Introduction to Machine Learning

### Resampling

Lecturer: Emi Tanaka

Department of Econometrics and Business Statistics

## Resampling

• Resampling is a process of making new data based on observed data.
• Commonly used resampling methods include:
• Cross validation
• often used for model assessment.
• Bootstrapping
• often used to provide a measure of accuracy of a parameter estimate.

## Recall: training, validation and testing data sets

• In Lecture 1, randomly splitting 75% of data into training data and the remaining 25% into testing data, then measured the accuracy of model trained on the training data using the testing data.
• But the model accuracy changes on a different split.
• Cross-validation extends this approach to:
• several iterations of different splits, and
• combine (typically by averaging) the model accuracy across the iterations.

# Cross validation

## $k$-fold cross validation

1. Partition samples into $k$ (near) equal sized subsamples (referred to as folds).
2. Fit the model on $k − 1$ subsets, and compute a metric, e.g. RMSE, on the omitted subset.
3. Repeat $k$ times omitting a different subset each time.

## Cross validation accuracy

• Choice of $k = 10$ is common.
• Recall from Lecture 1 there are a number of ways to measure preditive accuracy, e.g. RMSE, MAE, MAPE and MPE.
• Cross-validation accuracy is calculated:
• by calculating the accuracy (based on one metric) on every fold, then
• combining this into a single number, e.g. by taking a simple average.

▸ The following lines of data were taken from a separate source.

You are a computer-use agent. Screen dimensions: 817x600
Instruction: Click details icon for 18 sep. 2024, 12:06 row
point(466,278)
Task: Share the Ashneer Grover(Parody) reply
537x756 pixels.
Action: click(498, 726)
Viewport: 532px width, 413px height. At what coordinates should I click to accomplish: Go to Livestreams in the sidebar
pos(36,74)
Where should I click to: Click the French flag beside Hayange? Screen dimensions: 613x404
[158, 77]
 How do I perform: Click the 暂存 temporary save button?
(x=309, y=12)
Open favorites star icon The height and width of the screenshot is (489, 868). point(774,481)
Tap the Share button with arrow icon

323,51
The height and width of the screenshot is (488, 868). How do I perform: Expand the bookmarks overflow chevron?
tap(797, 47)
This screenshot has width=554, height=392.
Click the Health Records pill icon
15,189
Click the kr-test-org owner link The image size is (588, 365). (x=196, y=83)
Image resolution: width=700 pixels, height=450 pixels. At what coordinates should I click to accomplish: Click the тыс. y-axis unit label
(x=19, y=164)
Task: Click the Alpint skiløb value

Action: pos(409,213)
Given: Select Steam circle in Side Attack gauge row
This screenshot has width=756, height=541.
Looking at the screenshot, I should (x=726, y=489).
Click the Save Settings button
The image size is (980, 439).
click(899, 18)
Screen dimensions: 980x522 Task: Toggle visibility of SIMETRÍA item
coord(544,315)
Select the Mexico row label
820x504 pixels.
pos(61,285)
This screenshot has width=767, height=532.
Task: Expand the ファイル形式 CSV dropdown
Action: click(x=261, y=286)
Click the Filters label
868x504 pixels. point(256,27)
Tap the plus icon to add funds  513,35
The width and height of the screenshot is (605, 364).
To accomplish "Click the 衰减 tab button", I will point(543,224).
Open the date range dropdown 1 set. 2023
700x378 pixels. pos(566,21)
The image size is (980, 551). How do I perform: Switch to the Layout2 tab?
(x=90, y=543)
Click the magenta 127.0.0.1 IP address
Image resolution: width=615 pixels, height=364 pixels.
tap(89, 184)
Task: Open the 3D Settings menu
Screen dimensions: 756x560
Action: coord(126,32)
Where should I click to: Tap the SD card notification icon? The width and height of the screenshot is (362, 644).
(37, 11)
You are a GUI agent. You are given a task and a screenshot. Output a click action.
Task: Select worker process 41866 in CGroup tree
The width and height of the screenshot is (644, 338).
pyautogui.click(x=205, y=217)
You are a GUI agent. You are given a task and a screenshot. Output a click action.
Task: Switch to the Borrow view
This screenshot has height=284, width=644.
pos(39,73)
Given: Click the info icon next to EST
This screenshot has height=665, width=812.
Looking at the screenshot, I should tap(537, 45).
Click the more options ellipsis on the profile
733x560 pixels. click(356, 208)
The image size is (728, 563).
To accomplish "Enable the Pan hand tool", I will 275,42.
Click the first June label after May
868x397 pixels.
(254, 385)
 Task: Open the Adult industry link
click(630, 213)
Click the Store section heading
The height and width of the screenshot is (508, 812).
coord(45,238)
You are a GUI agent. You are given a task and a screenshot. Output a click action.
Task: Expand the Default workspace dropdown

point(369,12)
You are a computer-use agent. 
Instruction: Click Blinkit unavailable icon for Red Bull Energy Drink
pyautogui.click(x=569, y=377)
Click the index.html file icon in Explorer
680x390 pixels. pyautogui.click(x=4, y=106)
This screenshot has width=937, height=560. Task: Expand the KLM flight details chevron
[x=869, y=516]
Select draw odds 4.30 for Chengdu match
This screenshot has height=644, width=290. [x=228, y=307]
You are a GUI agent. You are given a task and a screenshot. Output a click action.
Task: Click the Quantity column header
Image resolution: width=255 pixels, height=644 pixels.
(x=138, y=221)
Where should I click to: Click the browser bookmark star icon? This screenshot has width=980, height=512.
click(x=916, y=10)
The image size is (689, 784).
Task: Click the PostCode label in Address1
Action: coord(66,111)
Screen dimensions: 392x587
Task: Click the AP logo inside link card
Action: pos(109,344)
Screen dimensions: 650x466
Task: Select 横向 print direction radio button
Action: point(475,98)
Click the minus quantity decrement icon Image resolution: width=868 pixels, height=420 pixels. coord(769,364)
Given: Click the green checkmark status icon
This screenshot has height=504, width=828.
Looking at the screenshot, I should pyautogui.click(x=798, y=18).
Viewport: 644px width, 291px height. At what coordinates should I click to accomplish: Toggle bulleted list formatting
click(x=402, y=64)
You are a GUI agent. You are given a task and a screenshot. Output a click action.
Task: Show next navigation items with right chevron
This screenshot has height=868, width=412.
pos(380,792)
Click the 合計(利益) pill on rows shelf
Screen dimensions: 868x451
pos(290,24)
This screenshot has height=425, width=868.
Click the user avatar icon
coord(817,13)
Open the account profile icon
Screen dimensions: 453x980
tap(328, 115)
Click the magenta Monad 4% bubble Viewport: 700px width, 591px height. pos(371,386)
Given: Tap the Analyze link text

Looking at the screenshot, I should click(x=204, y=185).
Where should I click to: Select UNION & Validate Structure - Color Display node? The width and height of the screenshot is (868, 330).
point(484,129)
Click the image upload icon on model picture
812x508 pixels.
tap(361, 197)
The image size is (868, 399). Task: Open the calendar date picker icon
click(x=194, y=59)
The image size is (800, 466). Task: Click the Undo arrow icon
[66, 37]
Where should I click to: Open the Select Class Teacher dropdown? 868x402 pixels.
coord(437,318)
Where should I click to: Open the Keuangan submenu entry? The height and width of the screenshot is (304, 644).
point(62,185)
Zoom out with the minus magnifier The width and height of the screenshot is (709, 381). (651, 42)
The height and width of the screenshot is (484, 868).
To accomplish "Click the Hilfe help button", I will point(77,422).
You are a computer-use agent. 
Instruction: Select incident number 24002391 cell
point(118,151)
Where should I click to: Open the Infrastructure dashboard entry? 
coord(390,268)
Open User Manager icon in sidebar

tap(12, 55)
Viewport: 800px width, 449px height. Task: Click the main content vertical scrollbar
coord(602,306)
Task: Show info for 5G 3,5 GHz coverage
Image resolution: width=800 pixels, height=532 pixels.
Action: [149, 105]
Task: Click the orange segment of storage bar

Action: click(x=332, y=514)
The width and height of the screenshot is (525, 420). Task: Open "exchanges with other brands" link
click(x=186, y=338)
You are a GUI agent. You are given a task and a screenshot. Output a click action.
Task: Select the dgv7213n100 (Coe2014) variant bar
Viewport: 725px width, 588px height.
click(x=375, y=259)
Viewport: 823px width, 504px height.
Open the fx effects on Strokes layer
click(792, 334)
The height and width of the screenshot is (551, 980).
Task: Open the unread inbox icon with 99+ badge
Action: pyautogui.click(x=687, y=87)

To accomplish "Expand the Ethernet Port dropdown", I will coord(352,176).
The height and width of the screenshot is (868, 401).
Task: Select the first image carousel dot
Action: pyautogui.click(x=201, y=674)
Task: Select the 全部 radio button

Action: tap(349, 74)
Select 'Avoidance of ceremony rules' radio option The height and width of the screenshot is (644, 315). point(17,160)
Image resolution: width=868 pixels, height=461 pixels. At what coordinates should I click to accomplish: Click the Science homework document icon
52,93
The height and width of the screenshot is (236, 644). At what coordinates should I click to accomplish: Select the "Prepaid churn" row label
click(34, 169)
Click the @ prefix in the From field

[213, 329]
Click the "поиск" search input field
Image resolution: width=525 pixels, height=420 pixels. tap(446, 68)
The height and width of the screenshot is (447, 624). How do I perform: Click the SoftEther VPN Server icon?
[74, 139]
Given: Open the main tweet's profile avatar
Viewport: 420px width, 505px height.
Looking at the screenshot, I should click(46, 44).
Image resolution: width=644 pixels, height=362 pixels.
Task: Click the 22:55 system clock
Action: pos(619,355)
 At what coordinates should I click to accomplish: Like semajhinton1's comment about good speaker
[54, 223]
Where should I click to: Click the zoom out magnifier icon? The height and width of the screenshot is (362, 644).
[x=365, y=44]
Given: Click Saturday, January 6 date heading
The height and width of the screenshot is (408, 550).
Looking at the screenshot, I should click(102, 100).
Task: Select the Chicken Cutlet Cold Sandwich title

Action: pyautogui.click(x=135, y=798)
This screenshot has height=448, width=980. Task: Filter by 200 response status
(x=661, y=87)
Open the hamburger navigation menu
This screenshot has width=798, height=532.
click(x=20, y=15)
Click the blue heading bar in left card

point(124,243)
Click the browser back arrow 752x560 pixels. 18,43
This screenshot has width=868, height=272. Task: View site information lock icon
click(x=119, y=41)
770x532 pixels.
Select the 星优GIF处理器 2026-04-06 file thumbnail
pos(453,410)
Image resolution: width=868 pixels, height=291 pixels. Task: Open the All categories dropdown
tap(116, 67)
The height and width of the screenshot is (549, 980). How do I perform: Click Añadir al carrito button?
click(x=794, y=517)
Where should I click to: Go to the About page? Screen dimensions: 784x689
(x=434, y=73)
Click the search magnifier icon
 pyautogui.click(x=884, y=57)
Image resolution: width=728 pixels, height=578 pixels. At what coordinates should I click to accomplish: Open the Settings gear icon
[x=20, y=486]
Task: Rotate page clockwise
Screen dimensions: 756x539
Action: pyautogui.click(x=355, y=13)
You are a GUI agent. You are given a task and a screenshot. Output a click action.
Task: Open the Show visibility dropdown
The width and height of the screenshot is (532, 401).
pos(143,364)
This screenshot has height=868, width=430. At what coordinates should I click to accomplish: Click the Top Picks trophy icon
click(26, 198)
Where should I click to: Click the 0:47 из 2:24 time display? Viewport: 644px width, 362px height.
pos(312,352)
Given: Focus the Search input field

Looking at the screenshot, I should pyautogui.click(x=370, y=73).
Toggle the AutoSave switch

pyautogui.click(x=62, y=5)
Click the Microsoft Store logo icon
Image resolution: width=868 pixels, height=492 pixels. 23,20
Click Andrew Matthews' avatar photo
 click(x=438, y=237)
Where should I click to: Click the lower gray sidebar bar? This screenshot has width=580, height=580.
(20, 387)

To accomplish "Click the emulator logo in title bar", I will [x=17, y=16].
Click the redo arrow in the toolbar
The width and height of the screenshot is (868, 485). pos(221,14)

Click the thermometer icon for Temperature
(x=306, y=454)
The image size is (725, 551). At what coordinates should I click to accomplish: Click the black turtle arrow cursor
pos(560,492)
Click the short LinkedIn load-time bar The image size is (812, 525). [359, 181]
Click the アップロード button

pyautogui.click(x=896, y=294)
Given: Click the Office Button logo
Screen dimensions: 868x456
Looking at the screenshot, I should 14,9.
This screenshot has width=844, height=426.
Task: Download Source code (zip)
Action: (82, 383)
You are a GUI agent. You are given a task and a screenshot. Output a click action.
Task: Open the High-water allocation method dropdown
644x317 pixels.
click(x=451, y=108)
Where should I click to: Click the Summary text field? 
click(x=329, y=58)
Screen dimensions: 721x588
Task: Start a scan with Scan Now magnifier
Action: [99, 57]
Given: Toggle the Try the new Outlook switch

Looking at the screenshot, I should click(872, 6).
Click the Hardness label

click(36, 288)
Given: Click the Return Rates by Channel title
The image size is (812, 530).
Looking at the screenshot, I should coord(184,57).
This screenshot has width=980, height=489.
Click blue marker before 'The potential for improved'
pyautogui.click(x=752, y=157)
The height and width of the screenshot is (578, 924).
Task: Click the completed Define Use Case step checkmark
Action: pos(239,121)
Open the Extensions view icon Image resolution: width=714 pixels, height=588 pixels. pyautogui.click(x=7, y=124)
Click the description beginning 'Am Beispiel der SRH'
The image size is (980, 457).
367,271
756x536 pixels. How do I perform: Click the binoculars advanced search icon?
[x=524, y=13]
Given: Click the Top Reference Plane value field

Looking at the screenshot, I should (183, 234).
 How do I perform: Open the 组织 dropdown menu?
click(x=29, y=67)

## $k$-fold cross validation with rsample

• $k = 5$ fold cross validation ($k =$ v in the rsample package)
library(tidyverse)
library(rsample)
set.seed(2023) # to replicate result
toyota_folds <- vfold_cv(toyota, v = 5)
toyota_folds
#  5-fold cross-validation
# A tibble: 5 × 2
splits              id
<list>              <chr>
1 <split [5390/1348]> Fold1
2 <split [5390/1348]> Fold2
3 <split [5390/1348]> Fold3
4 <split [5391/1347]> Fold4
5 <split [5391/1347]> Fold5

## Measuring accuracy for a single fold

scroll

• Each fold is an rsplit object:
toyota_folds$splits[[1]] <Analysis/Assess/Total> <5390/1348/6738> • So you can extract the training and testing data as before: toyota_train1 <- training(toyota_folds$splits[[1]])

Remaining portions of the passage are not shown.